My Grandparents were both obese. During the depression. As were their parents.

Don't give me this genetics lottery bullshit.
posted by tkchrist at 11:39 AM on June 16, 2008


yeah, yeah, tkchrist, single anecdotal evidence is so useful to large scale population study.

I was pointing out the proven information that some people have more efficient metabolisms than others and can eat relatively normal amounts of food by which I mean the 2,500 calories given as a guideline amount for men for instance. I am not referring to the greyhound breed of man who can put away twice that without any noticible gain as they are exceptions not norm.

The vast majority of obese people eat over that calorie amount. There are a number of obese people who actually routinely need less than that amount and where even an apple a day over 1.500 calories for example will have them gain 10 lbs in one year.
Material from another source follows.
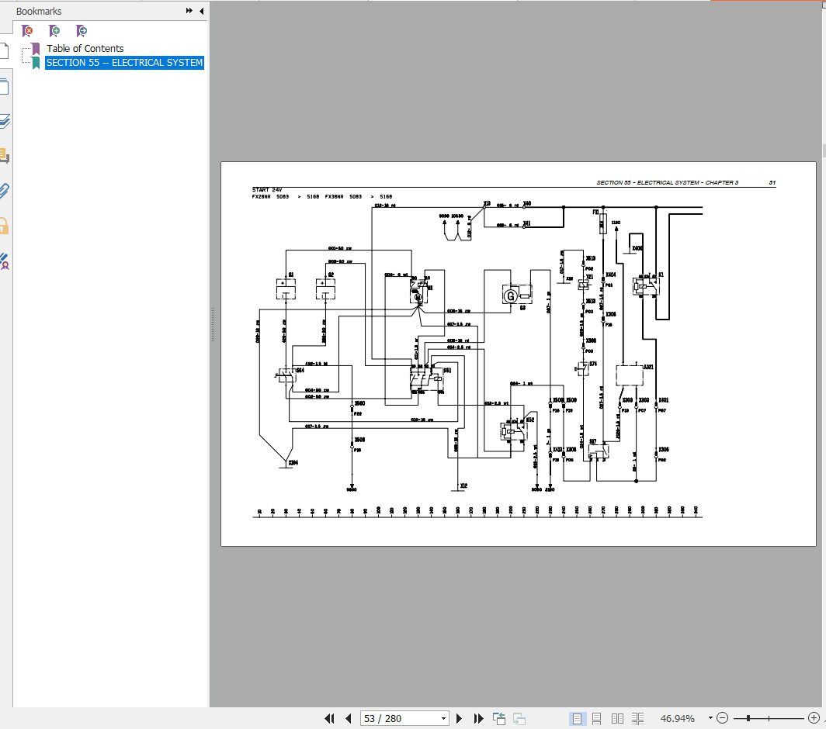Open the attachments panel paperclip icon
Image resolution: width=826 pixels, height=729 pixels.
4,190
Again though this is a small group.

Both these groups however have problems staying for the rest of their lives on something the West would consider deprivation diet despite the fact that they were eating over their calorie needs. Westerners don't do deprivation and someone upthread mentioned how much better the choices the Japanese made in the weekly shop. No more however, metabo & obesity levels in Japan are rising steadily.

So we either sit on the sidelines, point and say all this is bullshit and by the way hurf durf butter eater, or we explore ways of practically dealing with the complex issue. As I said in my previous comment mass education ain't cutting it at the moment so I had a constructive suggestion for the discussion here. Unlike you.